GSOC remote-svn: branch detection

git.vger.kernel.org archive mirror
 help / color / mirror / Atom feed

* GSOC remote-svn: branch detection
@ 2012-08-03  9:43 Florian Achleitner
  2012-08-03 18:17 ` Jonathan Nieder
  0 siblings, 1 reply; 5+ messages in thread
From: Florian Achleitner @ 2012-08-03  9:43 UTC (permalink / raw)
  To: git; +Cc: David Michael Barr, Jonathan Nieder, Andrew Sayers

Hi!

I'm playing around in vcs-svn/ to start a framework for detecting and 
processing branches  in svndumps. So I wanted to let you know about my ideas.

Two approaches:
1. Import linearly and split later:
One idea is to import from svn linearly, i.e. one revision on top of it's 
predecessor, like now, and detect and split branches afterwards. The svn 
metadata is stored in git notes, so the required information would be 
available.
+ allows recovery, because the linear history is always here.
+ it's easier to peek around in the git history than in the svn dump during 
import to do the branch detection.
- requires creation of new commits in the branch detection stage.
- this results in double commits and awkward history, linear vs. branched.

2. Split during import:
Detect branches as they are created while reading the svn dump and identify to 
which branch a following node belongs.
First step is to restructure svndump.c to be able to buffer one complete 
revision for inspection before starting to write a commit to fast import.
Probably it's possible to feed the blobs to fast import directly and only 
buffer node data and defer commit creation, but not the data.
Currently, at the beginning of a new revision on the svn side, a new commit is 
created on top of a constant ref. When we support branches, we don't know the 
ref, i.e. the branch(es), the revision changes, before reading all the 'Node-
*' lines.
+ feels more 'right'
- requires revision buffering

Generally:
Detect branches as they are created by 'Node-copyfrom*' to some commonly used 
branch directories, like branches/. More complex branch detection can be 
implemented later, of course.
Store detected branches permanently (necessary for incremental fetches), and 
assign every file modification to one of those branches, if possible. Else 
assign them to, hm .. 
If a revision modifies more than one branch, create multiple commits.

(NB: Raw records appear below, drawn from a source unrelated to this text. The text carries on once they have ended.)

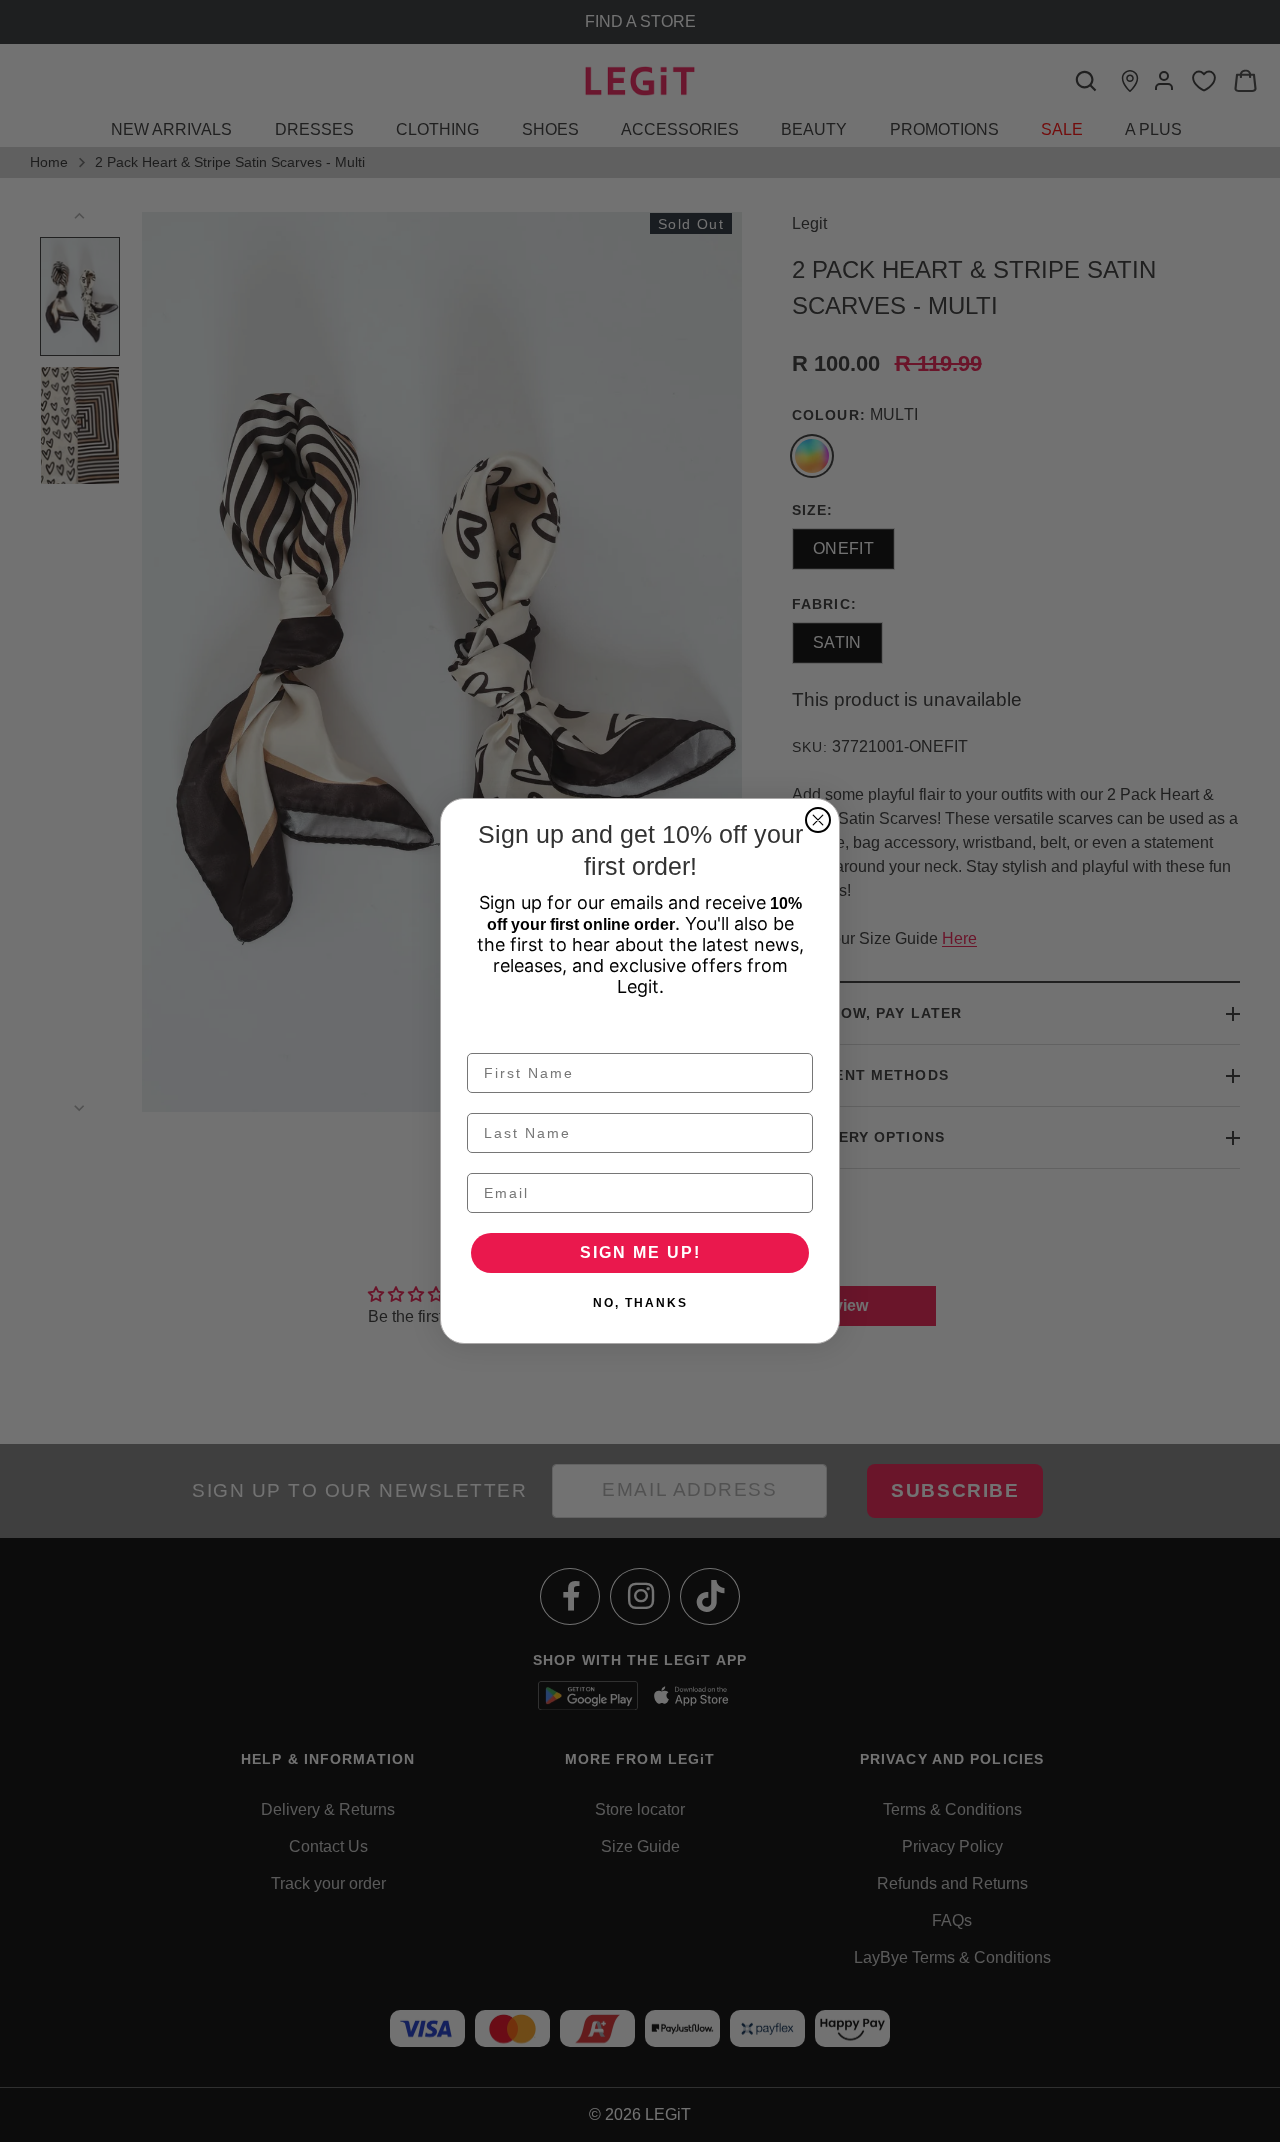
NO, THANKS (640, 1303)
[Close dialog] (818, 820)
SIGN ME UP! (640, 1252)
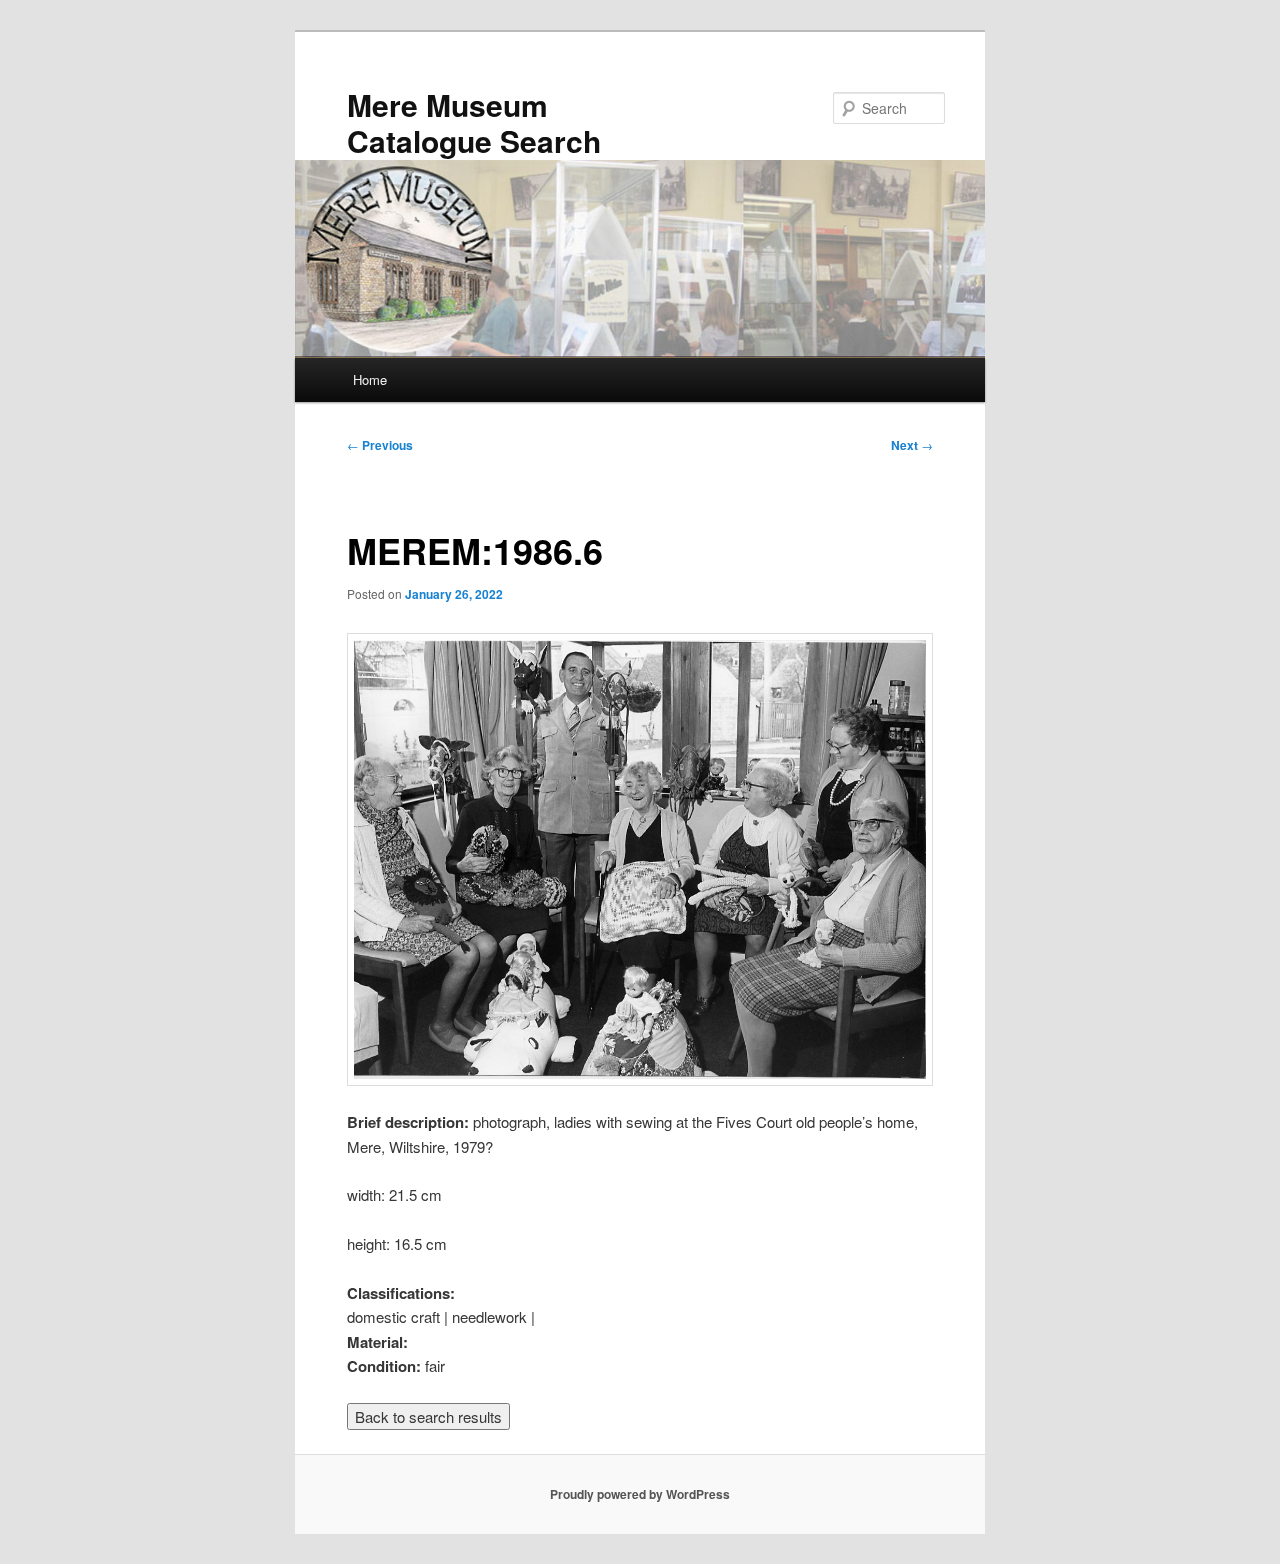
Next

Thanks for your comments and ideas! 

--
Florian

^ permalink raw reply	[flat|nested] 5+ messages in thread

* Re: GSOC remote-svn: branch detection
  2012-08-03  9:43 GSOC remote-svn: branch detection Florian Achleitner
@ 2012-08-03 18:17 ` Jonathan Nieder
  2012-08-04  6:40   ` Dmitry Ivankov
  2012-08-04 18:23   ` Ramkumar Ramachandra
  0 siblings, 2 replies; 5+ messages in thread
From: Jonathan Nieder @ 2012-08-03 18:17 UTC (permalink / raw)
  To: Florian Achleitner
  Cc: git, David Michael Barr, Andrew Sayers, Dmitry Ivankov,
	Ramkumar Ramachandra, Sam Vilain

Hi,

Florian Achleitner wrote:

> Two approaches:
> 1. Import linearly and split later:
> One idea is to import from svn linearly, i.e. one revision on top of it's 
> predecessor, like now, and detect and split branches afterwards. The svn 
> metadata is stored in git notes, so the required information would be 
> available.
> + allows recovery, because the linear history is always here.
> + it's easier to peek around in the git history than in the svn dump during 
> import to do the branch detection.
> - requires creation of new commits in the branch detection stage.
> - this results in double commits and awkward history, linear vs. branched.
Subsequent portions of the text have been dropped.